++++ EXERCISE DATA ++++

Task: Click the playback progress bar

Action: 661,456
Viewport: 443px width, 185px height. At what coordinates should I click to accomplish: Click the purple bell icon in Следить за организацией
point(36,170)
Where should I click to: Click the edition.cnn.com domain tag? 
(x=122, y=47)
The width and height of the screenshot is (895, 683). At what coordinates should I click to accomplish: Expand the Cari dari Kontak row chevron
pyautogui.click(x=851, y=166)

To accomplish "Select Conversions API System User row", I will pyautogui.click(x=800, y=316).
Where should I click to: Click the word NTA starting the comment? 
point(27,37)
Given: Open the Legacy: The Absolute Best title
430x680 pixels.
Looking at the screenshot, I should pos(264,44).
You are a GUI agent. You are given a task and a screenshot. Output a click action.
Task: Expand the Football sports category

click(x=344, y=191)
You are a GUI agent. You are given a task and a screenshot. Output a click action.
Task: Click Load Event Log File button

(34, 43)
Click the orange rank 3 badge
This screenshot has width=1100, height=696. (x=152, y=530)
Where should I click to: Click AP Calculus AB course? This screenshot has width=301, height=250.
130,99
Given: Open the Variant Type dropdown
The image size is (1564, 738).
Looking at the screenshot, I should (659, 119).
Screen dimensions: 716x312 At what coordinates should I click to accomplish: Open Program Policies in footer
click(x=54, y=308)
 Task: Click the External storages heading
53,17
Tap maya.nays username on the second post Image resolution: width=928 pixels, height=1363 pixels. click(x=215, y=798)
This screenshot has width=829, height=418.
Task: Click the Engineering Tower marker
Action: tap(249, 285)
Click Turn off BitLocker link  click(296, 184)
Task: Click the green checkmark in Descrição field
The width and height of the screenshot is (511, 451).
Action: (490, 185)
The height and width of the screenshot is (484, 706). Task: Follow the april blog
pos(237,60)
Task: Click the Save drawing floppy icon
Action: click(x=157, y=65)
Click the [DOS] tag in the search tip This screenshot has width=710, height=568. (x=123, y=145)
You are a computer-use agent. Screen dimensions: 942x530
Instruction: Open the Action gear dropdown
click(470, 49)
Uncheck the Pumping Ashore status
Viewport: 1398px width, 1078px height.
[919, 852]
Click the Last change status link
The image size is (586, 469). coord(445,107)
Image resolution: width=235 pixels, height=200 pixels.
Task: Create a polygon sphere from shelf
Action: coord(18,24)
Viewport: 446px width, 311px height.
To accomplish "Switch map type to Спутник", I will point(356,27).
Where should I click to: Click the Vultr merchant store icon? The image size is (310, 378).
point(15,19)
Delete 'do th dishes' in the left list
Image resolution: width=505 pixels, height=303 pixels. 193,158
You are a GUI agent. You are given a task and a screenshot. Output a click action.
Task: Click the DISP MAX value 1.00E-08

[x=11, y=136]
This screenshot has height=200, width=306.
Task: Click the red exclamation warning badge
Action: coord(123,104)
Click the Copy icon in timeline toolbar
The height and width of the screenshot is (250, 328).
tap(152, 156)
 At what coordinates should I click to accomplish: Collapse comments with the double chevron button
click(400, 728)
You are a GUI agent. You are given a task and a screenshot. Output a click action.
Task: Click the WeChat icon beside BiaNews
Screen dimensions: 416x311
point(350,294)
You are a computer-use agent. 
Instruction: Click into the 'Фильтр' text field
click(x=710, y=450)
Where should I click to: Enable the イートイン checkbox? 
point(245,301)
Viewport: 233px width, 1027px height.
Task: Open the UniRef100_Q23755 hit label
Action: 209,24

++++

> _EXERCISE_
The lines to show are those in the data above that include "computer".

> _ANSWER AREA_
You are a computer-use agent. Screen dimensions: 942x530
You are a computer-use agent. 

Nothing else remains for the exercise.